Assembly Mechanisms of Specialized Core Particles of the Proteasome

The 26S proteasome has a highly complicated structure comprising the 20S core particle (CP) and the 19S regulatory particle (RP). Along with the standard CP in all eukaryotes, vertebrates have two more subtypes of CP called the immunoproteasome and the thymoproteasome. The immunoproteasome has catalytic subunits beta 1i, beta 2i, and beta 5i replacing beta 1, beta 2, and beta 5 and enhances production of major histocompatibility complex I ligands. The thymoproteasome contains thymus-specific subunit beta 5t in place of beta 5 or beta 5i and plays a pivotal role in positive selection of CD8(+) T cells.

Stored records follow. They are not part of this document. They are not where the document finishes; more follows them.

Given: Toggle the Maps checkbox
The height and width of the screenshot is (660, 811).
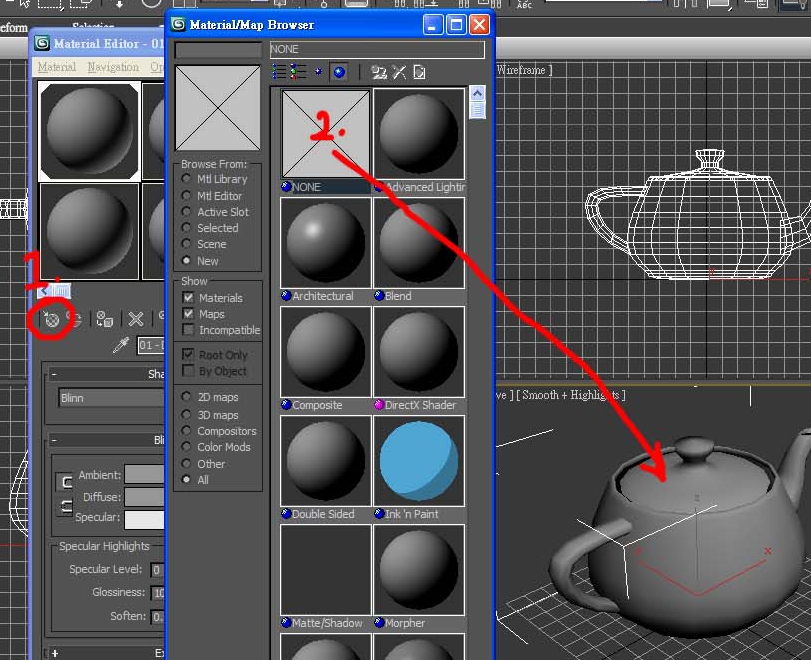Looking at the screenshot, I should pos(188,314).

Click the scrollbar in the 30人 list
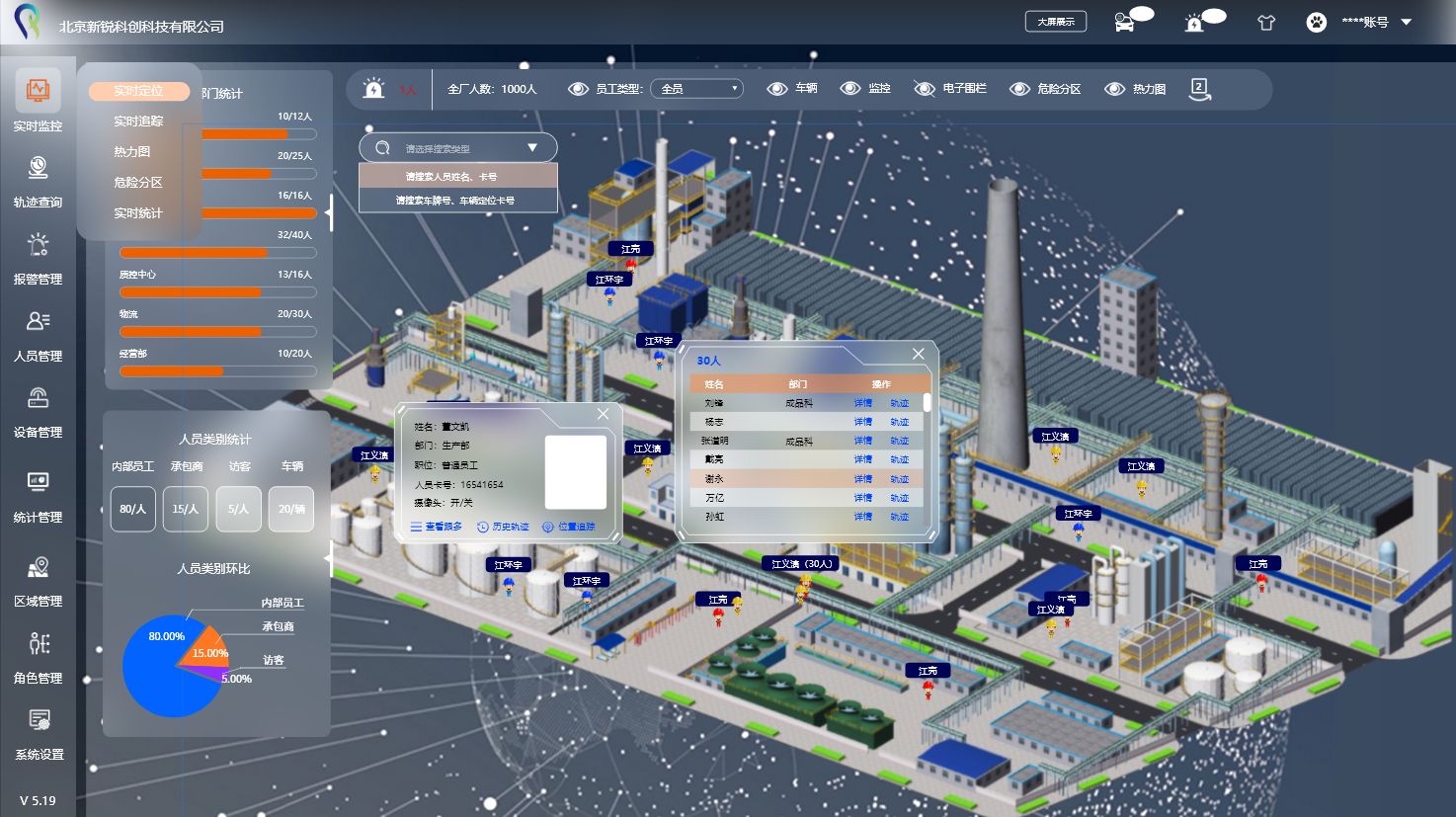coord(927,403)
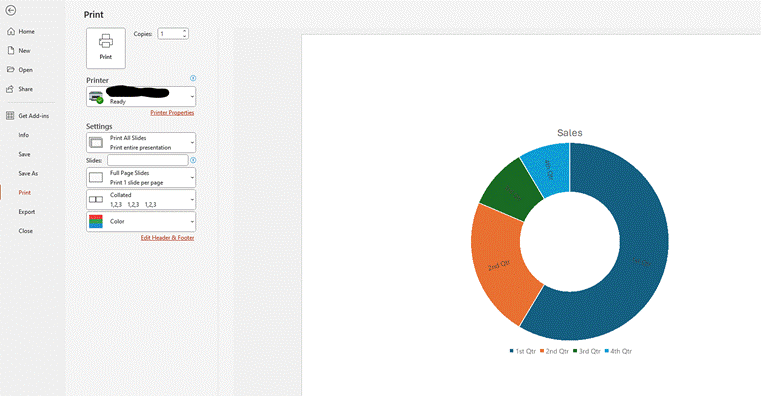Click the Share icon in sidebar

[x=10, y=89]
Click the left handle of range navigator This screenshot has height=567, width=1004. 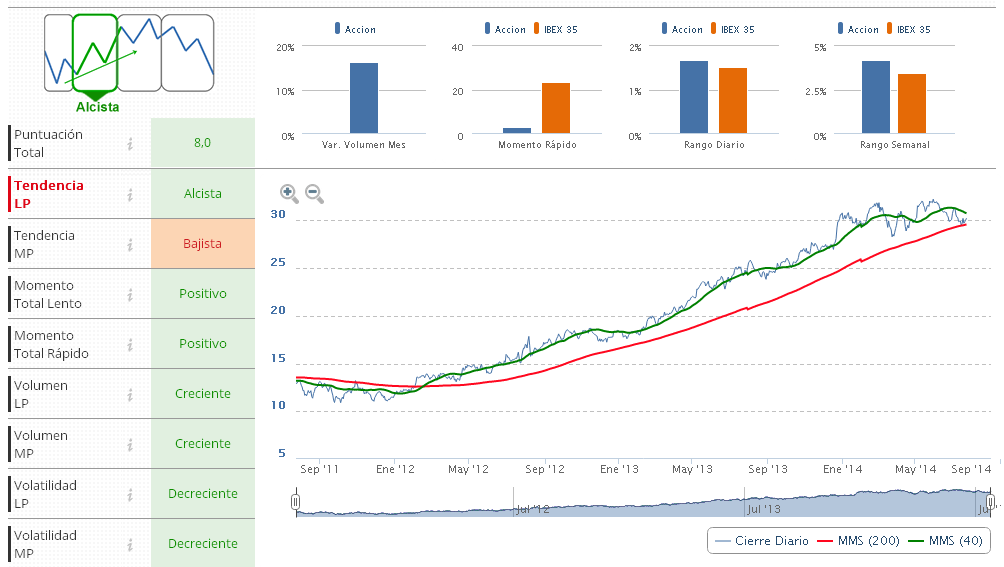pyautogui.click(x=296, y=502)
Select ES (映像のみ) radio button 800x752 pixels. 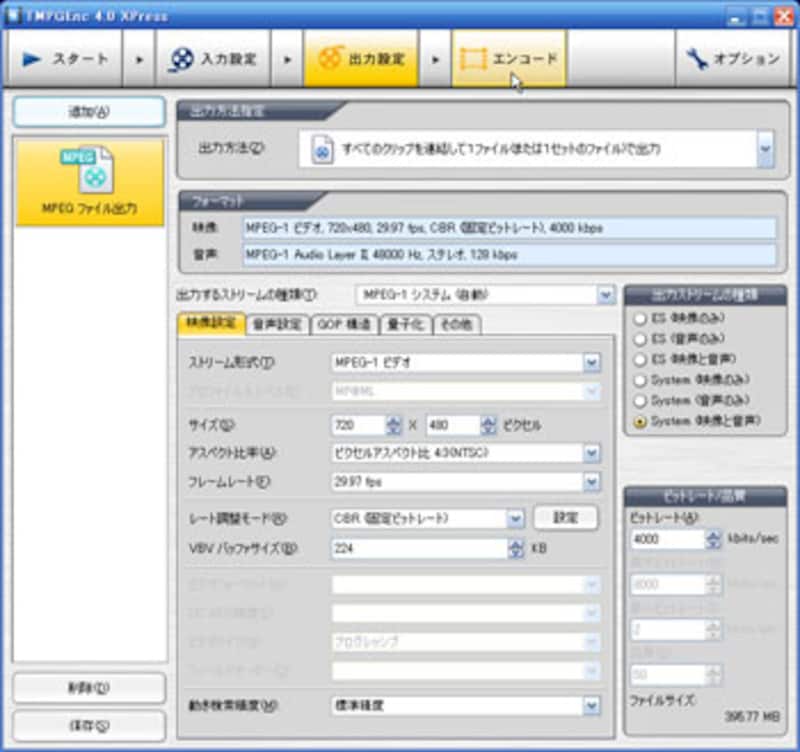[x=640, y=318]
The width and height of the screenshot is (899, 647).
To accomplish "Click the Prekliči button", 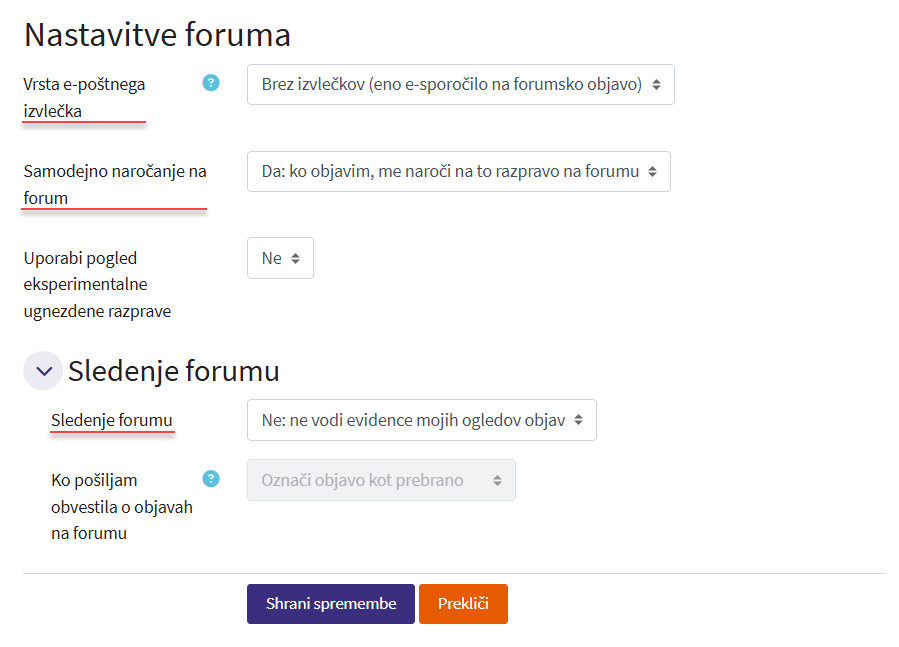I will click(x=463, y=604).
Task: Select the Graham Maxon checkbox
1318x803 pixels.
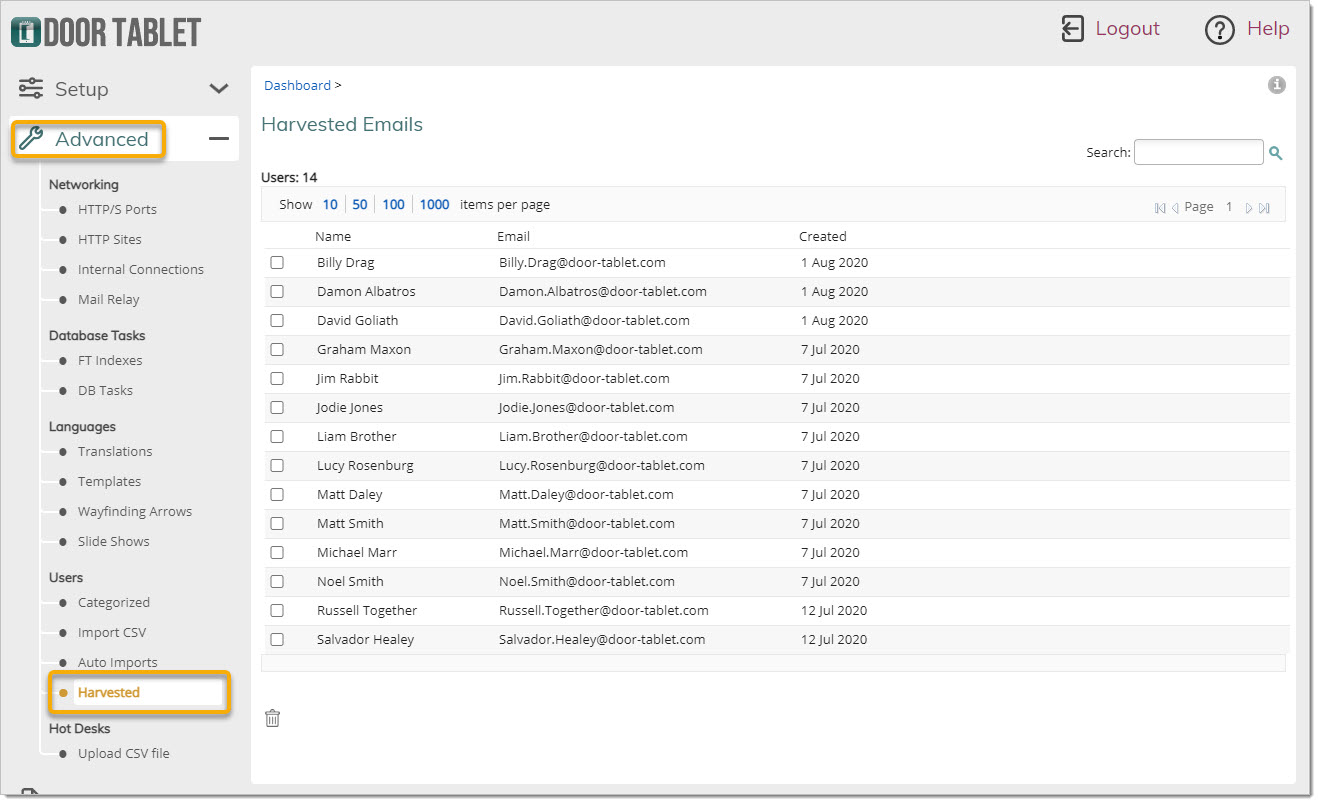Action: (x=277, y=349)
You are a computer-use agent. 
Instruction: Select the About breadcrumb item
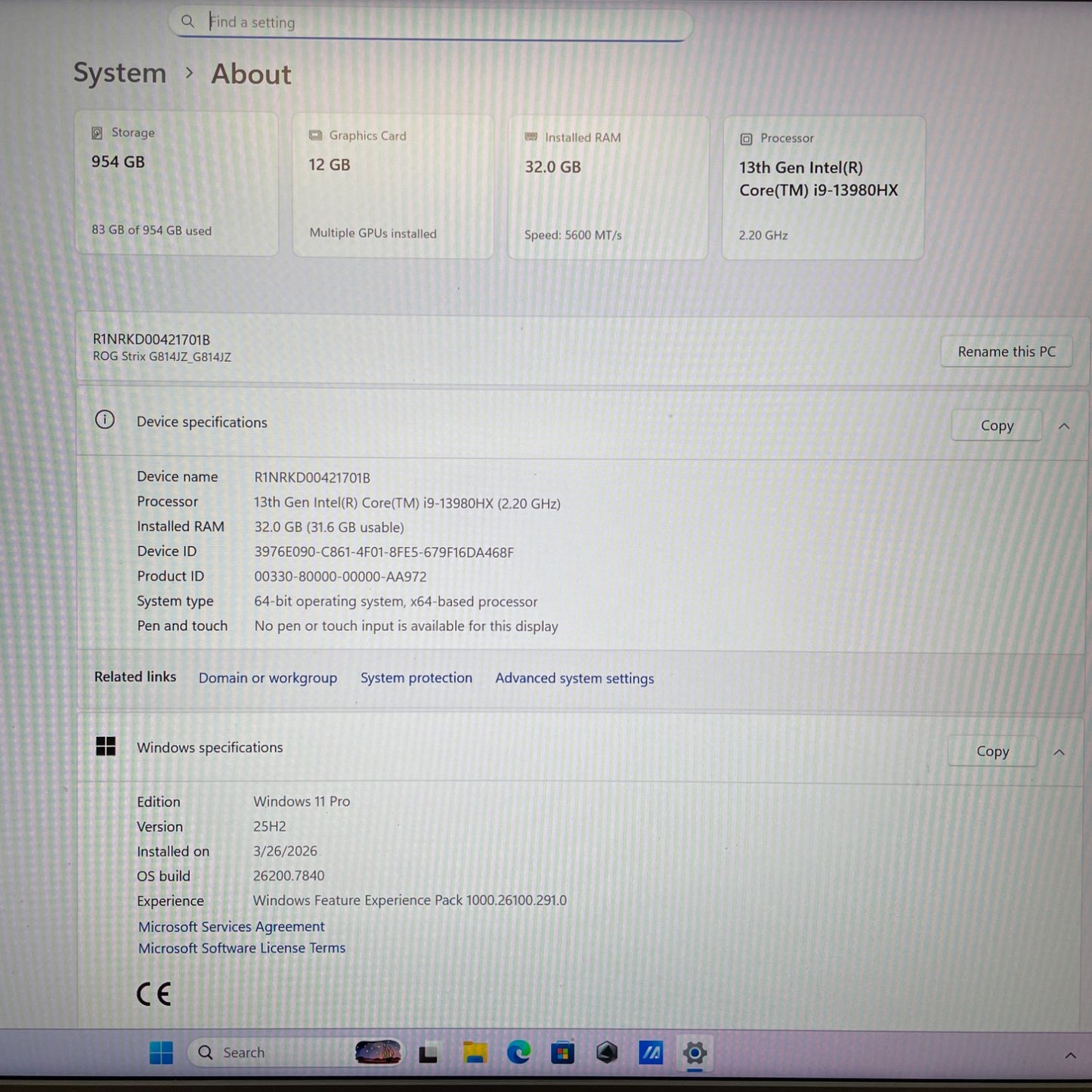coord(250,74)
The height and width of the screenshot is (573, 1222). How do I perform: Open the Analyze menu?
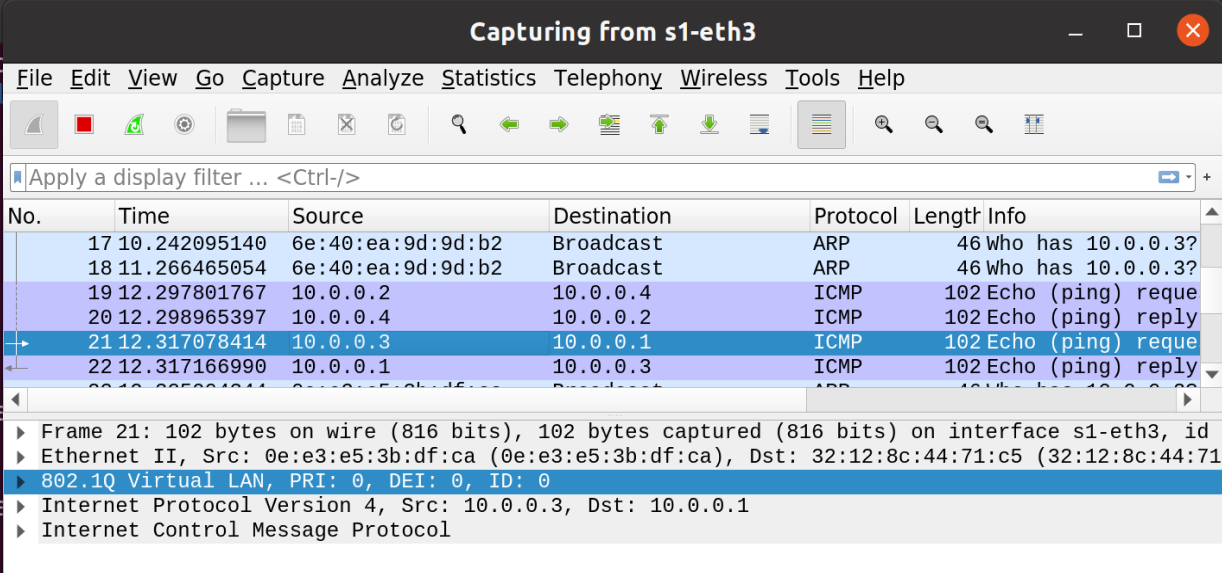tap(382, 79)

Here we investigate the assembly pathways of the specialized CPs and show that beta 1i and beta 2i are incorporated ahead of all the other beta-subunits and that both beta 5i and beta 5t can be incorporated immediately after the assembly of beta 3 in the absence of beta 4, distinct from the assembly of the standard CP in which beta-subunits are incorporated in the order of beta 2, beta 3, beta 4, beta 5, beta 6, beta 1, and beta 7. The propeptide of beta 5t is a key factor for this earlier incorporation, whereas the body sequence seems to be important for the earlier incorporation of beta 5i. This unique feature of beta 5t and beta 5i may account for preferential assembly of the immunoproteasome and the thymoproteasome over the standard type even when both the standard and specialized subunits are co-expressed.